Être femme noire en Europe, cela a une signification particulière en 2018?

Ben, pour moi en fait, c’est rien (rires). Mais pour la société, c’est autre chose! Quand je me lève le matin, je vois Rokhaya, individu à part entière. Jusqu’à ce que je croise la première personne ou vive le premier événement qui me renvoie à cette condition: je suis noire, mon humanité est en permanence réduite à ce que les gens voient de moi, qui ne me correspond pas nécessairement et qui crée des amalgames.

Vous vous situez sur un féminisme intersectionnel. Ce terme, bien présent dans la culture anglo-saxonne, est encore relativement nouveau en Europe…

L’intersectionnalité est le fait de considérer que toutes les oppressions doivent être combattues, sans les hiérarchiser. Et qu’il existe des personnes qui sont au carrefour de plusieurs oppressions: transgenres, musulmans, femmes, immigrés, homosexuels, handicapés, pauvres… Il ne faut pas uniquement se concentrer sur un combat car la lutte en faveur d’une catégorie peut augmenter l’oppression d’autres groupes. On ne peut pas lutter de manière digne si notre émancipation augmente l’oppression d’autres personnes.

Intersectionnalité et afroféminisme recoupent les même luttes, les mêmes visions?

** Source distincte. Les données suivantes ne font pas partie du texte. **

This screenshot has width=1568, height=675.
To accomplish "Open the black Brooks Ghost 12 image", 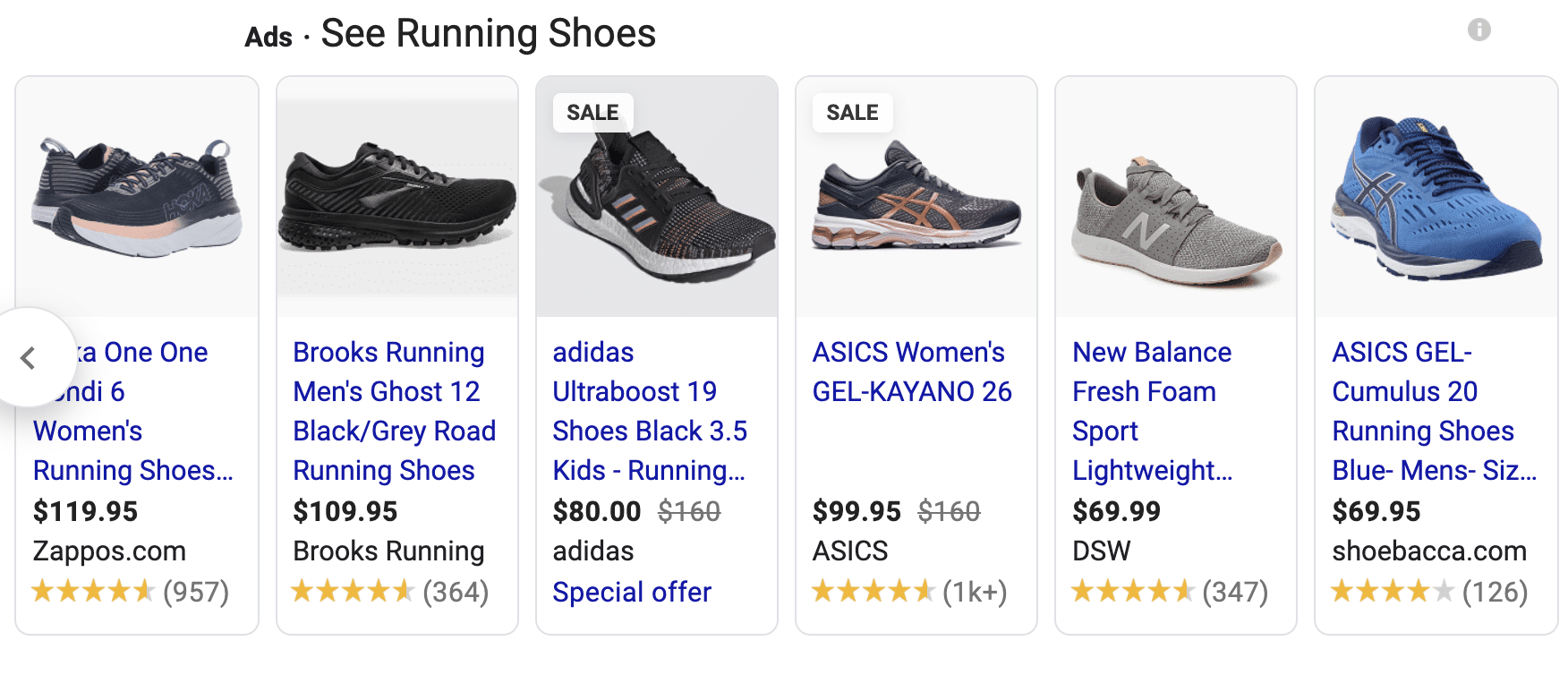I will coord(397,197).
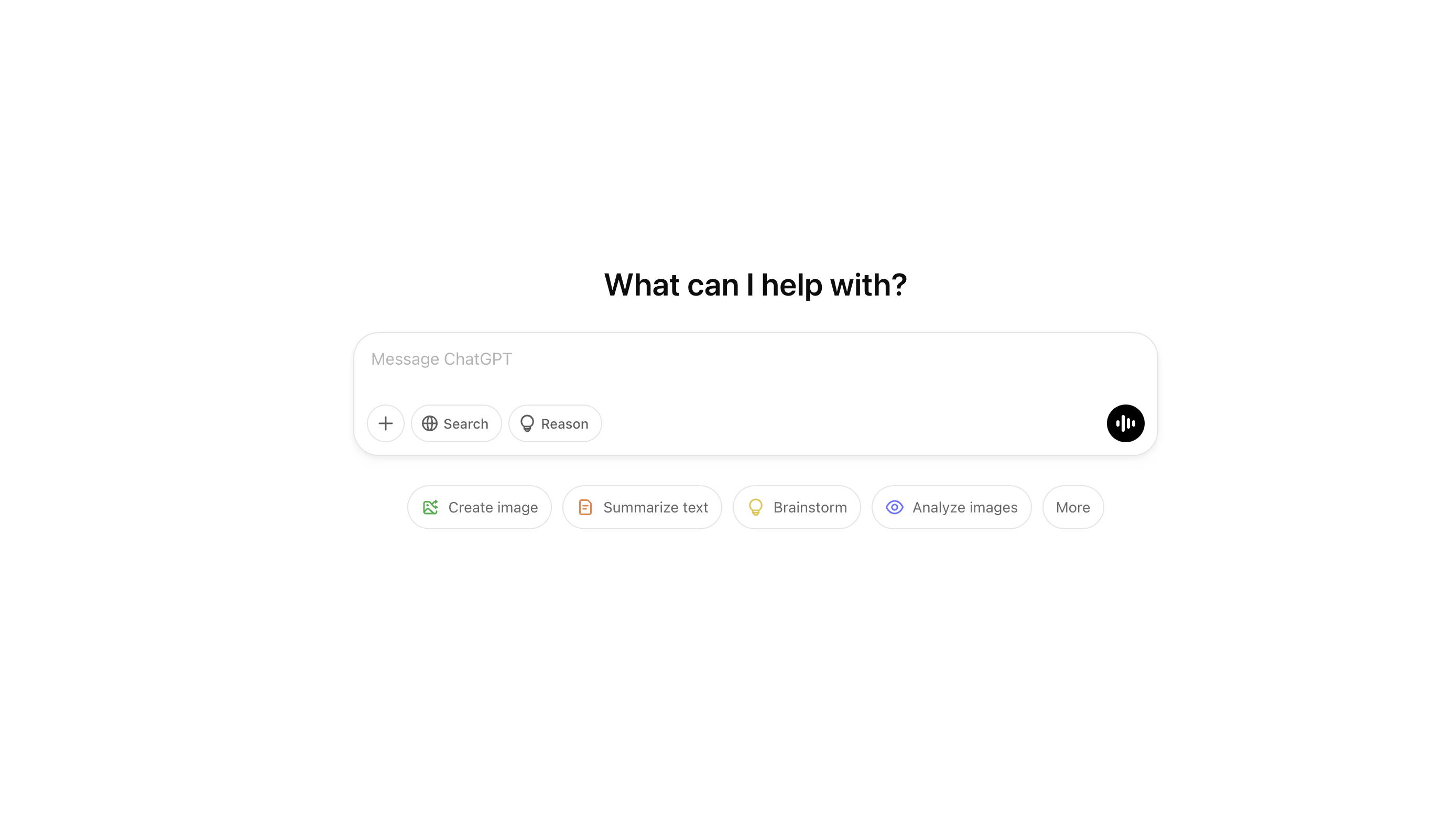
Task: Expand More suggestions
Action: pyautogui.click(x=1073, y=507)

L’afroféminisme est un féminisme qui tient aussi compte du fait que certaines femmes sont noires. Il existe au même titre qu’un féminisme musulman, ou qu’un asioféminisme qui commence à émerger en France. Avec les mêmes questions, mais d’autres clichés collés sur les femmes en fonction de leur origine réelle ou supposée. On peut le décliner à l’infini et sur le plan ethnique: le phénomène existe depuis les années 70 avec les féministes latina aux États-Unis. Pour moi, cette intersectionnalité pointe le privilège blanc. Quand un groupe de féministes blanches se disent universelles, en réalité elles ne le sont pas. L’universalité ne s’impose ni ne se décrète, elle doit être portée par toutes les femmes. C’est le point aveugle d’une catégorie qui refuse de remettre son privilège en question car elle ne le voit pas.

Votre documentaire De Paris à Ferguson: coupables d’être noirs, qui sera diffusé dans le cadre du festival Afropolitan, montre des militantes américaines pour la plupart très jeunes, issues en nombre de la communauté LGBT et très conscientes politiquement. Vous y avez vu une différence avec la situation en France? Ce modèle n’est peut être pas transposable en raison d’un contexte historique et militant différent?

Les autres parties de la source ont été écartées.